WORK INSTRUCTIONS:
Hunt through the lines below for the string "will" and copy each one that has it.

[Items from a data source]

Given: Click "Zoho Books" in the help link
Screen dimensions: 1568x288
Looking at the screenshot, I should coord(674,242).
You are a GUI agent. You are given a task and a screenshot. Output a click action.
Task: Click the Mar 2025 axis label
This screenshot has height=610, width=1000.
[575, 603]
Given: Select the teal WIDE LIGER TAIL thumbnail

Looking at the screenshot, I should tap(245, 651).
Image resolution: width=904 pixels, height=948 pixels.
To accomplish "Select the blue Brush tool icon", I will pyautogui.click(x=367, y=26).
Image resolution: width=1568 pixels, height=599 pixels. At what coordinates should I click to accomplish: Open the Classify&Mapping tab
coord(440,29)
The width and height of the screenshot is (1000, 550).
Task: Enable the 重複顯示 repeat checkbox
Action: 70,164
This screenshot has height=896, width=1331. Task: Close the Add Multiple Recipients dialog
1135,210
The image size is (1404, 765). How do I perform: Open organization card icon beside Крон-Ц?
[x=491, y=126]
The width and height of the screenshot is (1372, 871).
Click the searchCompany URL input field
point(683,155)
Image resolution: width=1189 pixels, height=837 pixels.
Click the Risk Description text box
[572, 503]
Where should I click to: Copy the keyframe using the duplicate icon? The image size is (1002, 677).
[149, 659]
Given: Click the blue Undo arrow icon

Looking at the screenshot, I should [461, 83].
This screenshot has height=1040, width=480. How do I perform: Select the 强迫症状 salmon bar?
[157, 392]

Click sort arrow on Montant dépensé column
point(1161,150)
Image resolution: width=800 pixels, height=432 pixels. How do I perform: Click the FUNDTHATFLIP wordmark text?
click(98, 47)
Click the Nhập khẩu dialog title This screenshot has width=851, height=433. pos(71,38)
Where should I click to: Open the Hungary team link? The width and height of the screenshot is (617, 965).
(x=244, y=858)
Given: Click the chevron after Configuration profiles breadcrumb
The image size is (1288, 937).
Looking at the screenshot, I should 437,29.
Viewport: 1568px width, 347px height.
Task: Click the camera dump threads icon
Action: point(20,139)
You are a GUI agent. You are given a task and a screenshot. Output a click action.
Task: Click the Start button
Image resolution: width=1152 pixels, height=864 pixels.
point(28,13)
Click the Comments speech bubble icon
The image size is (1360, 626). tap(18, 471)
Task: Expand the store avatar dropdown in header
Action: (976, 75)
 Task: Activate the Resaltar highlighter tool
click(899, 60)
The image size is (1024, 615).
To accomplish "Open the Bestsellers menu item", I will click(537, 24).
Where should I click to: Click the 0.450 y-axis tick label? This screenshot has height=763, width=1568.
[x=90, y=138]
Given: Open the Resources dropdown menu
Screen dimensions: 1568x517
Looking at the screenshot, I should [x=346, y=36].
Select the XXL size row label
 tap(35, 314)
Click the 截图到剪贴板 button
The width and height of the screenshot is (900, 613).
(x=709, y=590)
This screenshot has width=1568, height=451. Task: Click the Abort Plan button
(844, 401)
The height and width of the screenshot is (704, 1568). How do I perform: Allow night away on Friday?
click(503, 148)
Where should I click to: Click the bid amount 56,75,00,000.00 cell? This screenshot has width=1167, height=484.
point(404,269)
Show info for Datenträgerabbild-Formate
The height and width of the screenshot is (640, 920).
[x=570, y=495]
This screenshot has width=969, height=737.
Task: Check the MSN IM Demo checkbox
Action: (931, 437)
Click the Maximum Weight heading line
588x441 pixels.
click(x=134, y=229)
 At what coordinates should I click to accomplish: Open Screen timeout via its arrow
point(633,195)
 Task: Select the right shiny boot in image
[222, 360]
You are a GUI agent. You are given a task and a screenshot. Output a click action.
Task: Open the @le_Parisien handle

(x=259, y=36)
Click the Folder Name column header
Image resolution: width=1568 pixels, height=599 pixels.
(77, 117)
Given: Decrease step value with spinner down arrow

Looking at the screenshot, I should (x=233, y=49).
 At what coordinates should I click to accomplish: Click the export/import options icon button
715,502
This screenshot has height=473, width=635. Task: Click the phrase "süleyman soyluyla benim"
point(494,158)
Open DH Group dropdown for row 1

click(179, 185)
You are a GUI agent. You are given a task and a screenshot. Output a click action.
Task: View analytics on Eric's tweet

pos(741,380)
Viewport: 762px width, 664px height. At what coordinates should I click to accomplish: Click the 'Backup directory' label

TASK ANSWER:
To accomplish "Select the blue Brush tool icon", I will pyautogui.click(x=367, y=26).
To accomplish "Open the Bestsellers menu item", I will click(537, 24).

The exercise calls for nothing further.